Тайная жизнь растений - Сын У Ли (серия книг .txt) 📗
После того, как родственник Сунми зашел в дом, бросив мне на прощание предупреждение, больше похожее на угрозу, передо мной появился мой брат. Унижение, которому я только что подвергся, было для меня не таким ударом, как отстраненность и холодность Сунми. Я лег на землю — хотелось сжаться в комок, но брат не дал мне этого сделать. Кто-то позвонил ему. Кто, если не Сунми? Однако это уже ничего не меняло. Лицо брата было пунцовым, в глазах — бешенство. Он поднял меня, его губы шевелились, как будто он хотел что-то сказать, но это были только отдельные звуки, которые не превращались в слова. Он схватил меня и потащил прочь со двора. Брат был чертовски силен, я не мог сопротивляться. Он тащил меня за собой, как щенка, и я послушно следовал за ним. Мне показалось, что он хочет убить меня, и думаю, я был недалек от истины.
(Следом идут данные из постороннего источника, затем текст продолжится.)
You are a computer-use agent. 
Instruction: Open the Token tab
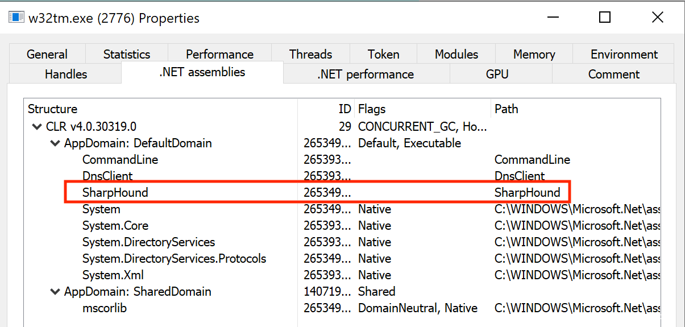point(383,55)
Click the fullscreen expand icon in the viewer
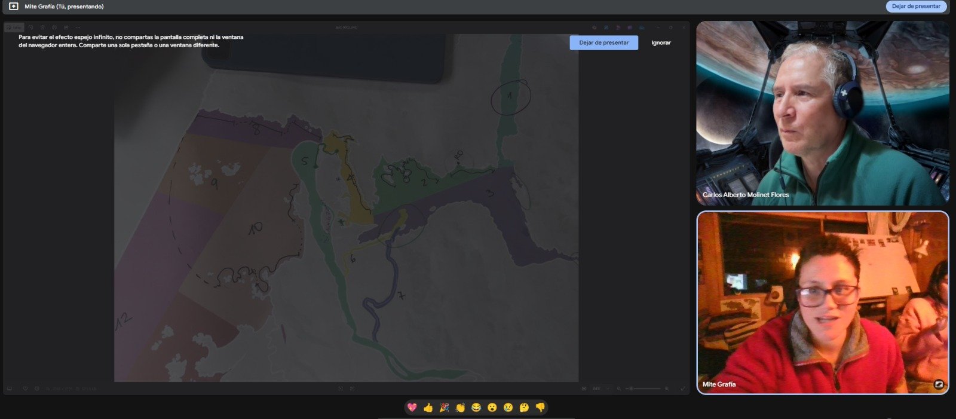The width and height of the screenshot is (956, 419). click(683, 389)
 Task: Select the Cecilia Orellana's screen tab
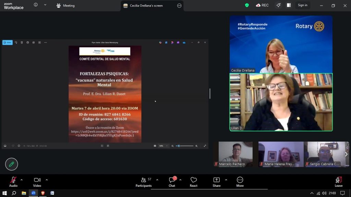click(x=146, y=5)

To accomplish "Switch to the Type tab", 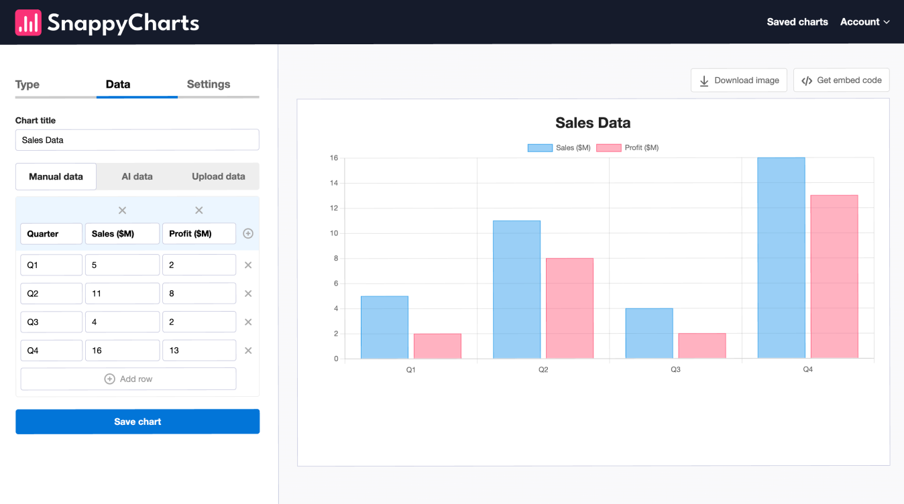I will click(27, 84).
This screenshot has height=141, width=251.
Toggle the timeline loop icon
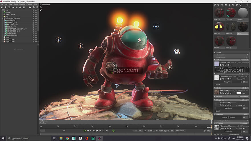point(84,130)
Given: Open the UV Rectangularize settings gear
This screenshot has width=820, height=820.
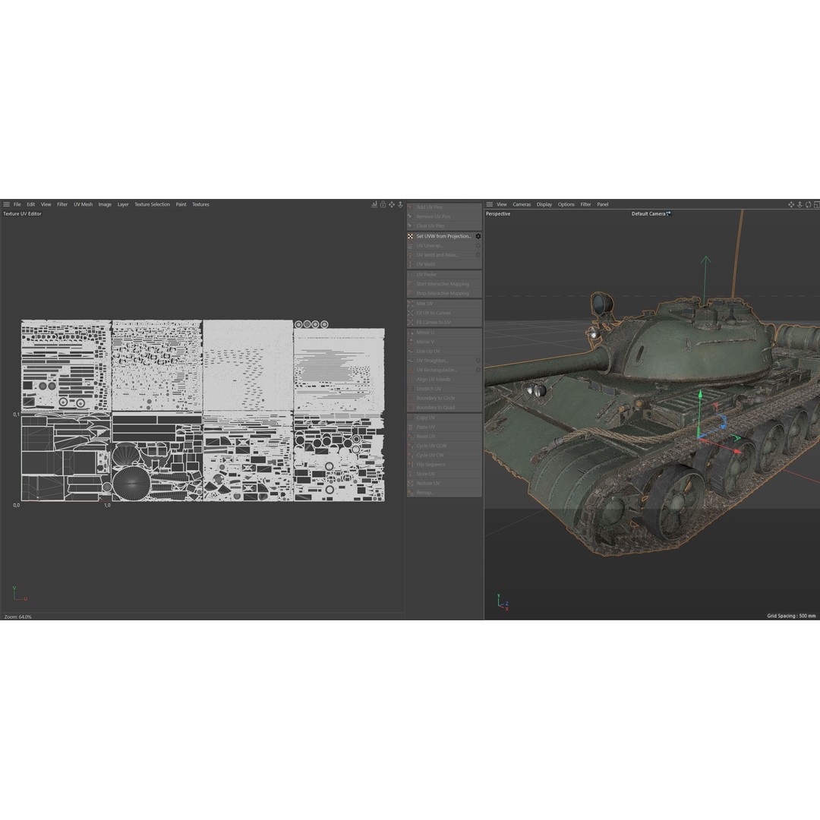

Наконец, он швырнул меня на газон. Между многоэтажкой и проезжей частью был разбит небольшой парк. Установленные в нескольких местах фонари плохо освещали темную улицу; наверно, было уже совсем поздно, потому что вокруг не было ни души. Если брат и правда решил от меня избавиться, место для этого он выбрал вполне подходящее. Он навалился на меня и стал колотить что есть мочи. Однако уверенности в его движениях было все меньше и меньше. Он весь будто посерел, стыдясь своего замешательства. Он размахивал кулаками, но явно не знал, что предпринять. Кажется, он продолжал бить меня уже не от злости, а скорее от бессилия. Я понимал это и не мог сопротивляться. Я просто терпел удары. Я считал, что брат бьет не меня. Иначе мое чувство к Сунми перестало бы быть той идеальной любовью, которая не принимает в расчет обстоятельства и условия жизни. Но брат, похоже, думал, что бьет меня, а я не мог игнорировать его мысли просто потому, что они не совпадали с моими. Я уважал его мнение. У меня на лице была кровь. Моя одежда была запачкана кровью, его — тоже. Но я не чувствовал боли.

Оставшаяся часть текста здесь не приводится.